Problem to solve ▸
Here are the records. Write out exactly the lines between the one holding "Screen dimensions: 666x666" and the one holding "Expand video to", inclusive.

Records provided ▸
☆ ☆ ☆ ☆ ☆

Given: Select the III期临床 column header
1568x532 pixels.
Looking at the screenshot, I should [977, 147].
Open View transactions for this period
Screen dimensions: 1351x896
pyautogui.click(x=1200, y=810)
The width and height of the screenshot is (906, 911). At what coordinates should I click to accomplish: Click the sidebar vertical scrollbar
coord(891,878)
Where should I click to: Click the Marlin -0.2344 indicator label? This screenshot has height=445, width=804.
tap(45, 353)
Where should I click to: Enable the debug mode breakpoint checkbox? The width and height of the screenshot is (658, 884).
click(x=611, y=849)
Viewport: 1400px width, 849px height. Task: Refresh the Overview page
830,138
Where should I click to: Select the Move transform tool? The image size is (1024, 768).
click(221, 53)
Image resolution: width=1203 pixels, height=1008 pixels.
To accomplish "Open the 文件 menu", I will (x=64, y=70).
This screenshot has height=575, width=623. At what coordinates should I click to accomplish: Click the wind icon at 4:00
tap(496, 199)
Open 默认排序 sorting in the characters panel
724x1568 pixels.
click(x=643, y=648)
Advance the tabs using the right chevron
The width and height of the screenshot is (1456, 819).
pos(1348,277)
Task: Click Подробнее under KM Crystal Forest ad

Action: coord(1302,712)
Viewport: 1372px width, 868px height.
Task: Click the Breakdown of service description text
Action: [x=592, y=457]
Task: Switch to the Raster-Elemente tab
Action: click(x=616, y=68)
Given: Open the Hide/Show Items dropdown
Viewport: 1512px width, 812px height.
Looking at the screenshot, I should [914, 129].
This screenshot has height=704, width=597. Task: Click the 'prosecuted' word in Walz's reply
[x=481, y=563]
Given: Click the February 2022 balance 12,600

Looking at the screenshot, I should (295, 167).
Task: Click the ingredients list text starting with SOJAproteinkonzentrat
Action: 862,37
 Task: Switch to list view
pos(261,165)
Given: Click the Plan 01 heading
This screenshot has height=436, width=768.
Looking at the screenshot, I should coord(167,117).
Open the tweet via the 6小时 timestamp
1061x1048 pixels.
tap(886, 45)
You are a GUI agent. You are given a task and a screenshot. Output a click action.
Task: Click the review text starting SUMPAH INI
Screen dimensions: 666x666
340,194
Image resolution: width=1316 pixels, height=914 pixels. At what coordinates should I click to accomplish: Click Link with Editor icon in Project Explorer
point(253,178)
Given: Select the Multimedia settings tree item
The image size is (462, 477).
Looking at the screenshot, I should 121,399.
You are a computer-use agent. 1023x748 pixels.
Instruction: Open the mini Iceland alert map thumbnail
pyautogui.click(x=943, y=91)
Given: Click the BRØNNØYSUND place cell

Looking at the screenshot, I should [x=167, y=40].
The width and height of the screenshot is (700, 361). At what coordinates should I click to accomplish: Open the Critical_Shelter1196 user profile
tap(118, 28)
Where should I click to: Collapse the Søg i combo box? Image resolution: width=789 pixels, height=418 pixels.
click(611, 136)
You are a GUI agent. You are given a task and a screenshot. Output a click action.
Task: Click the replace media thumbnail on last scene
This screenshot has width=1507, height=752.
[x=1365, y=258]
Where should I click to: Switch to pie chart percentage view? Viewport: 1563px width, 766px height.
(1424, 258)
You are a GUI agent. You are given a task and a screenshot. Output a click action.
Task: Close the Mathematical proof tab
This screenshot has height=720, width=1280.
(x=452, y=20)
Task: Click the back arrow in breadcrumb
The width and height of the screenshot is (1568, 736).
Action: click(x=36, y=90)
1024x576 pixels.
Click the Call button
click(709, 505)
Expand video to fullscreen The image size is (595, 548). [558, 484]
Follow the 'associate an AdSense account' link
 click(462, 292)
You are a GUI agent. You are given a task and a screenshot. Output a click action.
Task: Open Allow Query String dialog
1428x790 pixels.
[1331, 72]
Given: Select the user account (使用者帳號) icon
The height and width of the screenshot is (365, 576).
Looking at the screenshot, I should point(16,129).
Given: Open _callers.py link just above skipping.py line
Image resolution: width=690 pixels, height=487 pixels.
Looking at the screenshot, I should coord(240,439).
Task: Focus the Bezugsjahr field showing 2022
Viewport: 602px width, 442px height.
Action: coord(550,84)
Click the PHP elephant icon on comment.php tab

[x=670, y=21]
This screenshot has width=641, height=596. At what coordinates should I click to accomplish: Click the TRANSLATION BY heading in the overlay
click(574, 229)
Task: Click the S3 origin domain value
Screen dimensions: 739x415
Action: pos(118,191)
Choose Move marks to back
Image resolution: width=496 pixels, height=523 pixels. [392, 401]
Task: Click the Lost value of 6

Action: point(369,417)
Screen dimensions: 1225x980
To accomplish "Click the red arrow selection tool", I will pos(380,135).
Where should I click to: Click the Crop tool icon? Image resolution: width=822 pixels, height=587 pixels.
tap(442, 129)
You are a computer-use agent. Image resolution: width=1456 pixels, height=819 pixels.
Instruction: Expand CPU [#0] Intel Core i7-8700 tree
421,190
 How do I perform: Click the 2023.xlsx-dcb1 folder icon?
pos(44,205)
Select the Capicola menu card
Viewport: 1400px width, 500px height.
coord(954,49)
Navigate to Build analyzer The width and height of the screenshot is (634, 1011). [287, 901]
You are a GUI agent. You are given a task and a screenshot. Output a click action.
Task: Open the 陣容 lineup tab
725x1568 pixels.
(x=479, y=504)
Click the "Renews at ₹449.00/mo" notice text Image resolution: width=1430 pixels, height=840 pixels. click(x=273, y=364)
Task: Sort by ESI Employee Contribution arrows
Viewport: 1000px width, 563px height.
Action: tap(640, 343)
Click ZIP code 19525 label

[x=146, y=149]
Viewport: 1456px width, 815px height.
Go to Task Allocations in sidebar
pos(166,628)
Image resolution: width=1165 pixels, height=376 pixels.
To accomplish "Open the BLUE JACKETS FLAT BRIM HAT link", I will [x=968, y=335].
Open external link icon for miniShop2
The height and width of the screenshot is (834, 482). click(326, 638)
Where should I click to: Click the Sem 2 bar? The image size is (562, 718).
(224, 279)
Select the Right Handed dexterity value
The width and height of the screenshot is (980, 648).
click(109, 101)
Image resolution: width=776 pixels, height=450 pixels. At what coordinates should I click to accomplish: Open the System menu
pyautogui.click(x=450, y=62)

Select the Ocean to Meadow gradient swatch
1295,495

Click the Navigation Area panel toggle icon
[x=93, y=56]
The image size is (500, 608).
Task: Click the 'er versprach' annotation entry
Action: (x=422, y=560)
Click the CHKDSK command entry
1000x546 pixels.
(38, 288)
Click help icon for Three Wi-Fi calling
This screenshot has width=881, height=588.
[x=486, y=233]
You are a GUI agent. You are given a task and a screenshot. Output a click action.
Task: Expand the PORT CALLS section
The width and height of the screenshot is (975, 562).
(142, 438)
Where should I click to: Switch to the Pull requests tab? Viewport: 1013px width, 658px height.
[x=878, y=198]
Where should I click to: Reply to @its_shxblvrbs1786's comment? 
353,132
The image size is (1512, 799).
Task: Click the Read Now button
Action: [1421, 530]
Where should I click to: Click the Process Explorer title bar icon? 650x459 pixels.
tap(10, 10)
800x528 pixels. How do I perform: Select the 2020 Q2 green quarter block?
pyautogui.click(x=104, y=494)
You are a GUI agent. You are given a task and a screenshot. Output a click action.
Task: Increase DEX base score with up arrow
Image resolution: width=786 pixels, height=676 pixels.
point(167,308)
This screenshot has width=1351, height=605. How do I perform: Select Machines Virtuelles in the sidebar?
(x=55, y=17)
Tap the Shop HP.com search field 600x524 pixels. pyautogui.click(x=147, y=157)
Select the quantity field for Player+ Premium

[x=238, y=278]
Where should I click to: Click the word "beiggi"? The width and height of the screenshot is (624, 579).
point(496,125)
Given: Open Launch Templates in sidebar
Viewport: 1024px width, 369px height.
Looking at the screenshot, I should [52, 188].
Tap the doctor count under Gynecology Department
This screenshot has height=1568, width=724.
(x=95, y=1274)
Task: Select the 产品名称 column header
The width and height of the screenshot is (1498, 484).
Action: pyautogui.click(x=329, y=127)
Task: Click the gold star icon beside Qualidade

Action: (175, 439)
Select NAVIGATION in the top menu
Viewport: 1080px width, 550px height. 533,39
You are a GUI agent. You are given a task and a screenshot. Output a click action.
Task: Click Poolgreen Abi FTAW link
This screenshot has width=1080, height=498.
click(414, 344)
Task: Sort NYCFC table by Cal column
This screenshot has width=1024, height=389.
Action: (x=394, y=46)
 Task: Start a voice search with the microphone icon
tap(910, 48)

☆ ☆ ☆ ☆ ☆

Your response ▸
Screen dimensions: 666x666
340,194
Image resolution: width=1316 pixels, height=914 pixels. At what coordinates should I click to accomplish: Click Link with Editor icon in Project Explorer
point(253,178)
Given: Select the Multimedia settings tree item
The image size is (462, 477).
Looking at the screenshot, I should 121,399.
You are a computer-use agent. 1023x748 pixels.
Instruction: Open the mini Iceland alert map thumbnail
pyautogui.click(x=943, y=91)
Given: Click the BRØNNØYSUND place cell

Looking at the screenshot, I should [x=167, y=40].
The width and height of the screenshot is (700, 361). At what coordinates should I click to accomplish: Open the Critical_Shelter1196 user profile
tap(118, 28)
Where should I click to: Collapse the Søg i combo box? Image resolution: width=789 pixels, height=418 pixels.
click(611, 136)
You are a GUI agent. You are given a task and a screenshot. Output a click action.
Task: Click the replace media thumbnail on last scene
This screenshot has width=1507, height=752.
[x=1365, y=258]
Where should I click to: Switch to pie chart percentage view? Viewport: 1563px width, 766px height.
(1424, 258)
You are a GUI agent. You are given a task and a screenshot. Output a click action.
Task: Close the Mathematical proof tab
This screenshot has height=720, width=1280.
(x=452, y=20)
Task: Click the back arrow in breadcrumb
The width and height of the screenshot is (1568, 736).
Action: click(x=36, y=90)
1024x576 pixels.
Click the Call button
click(709, 505)
Expand video to fullscreen The image size is (595, 548). [558, 484]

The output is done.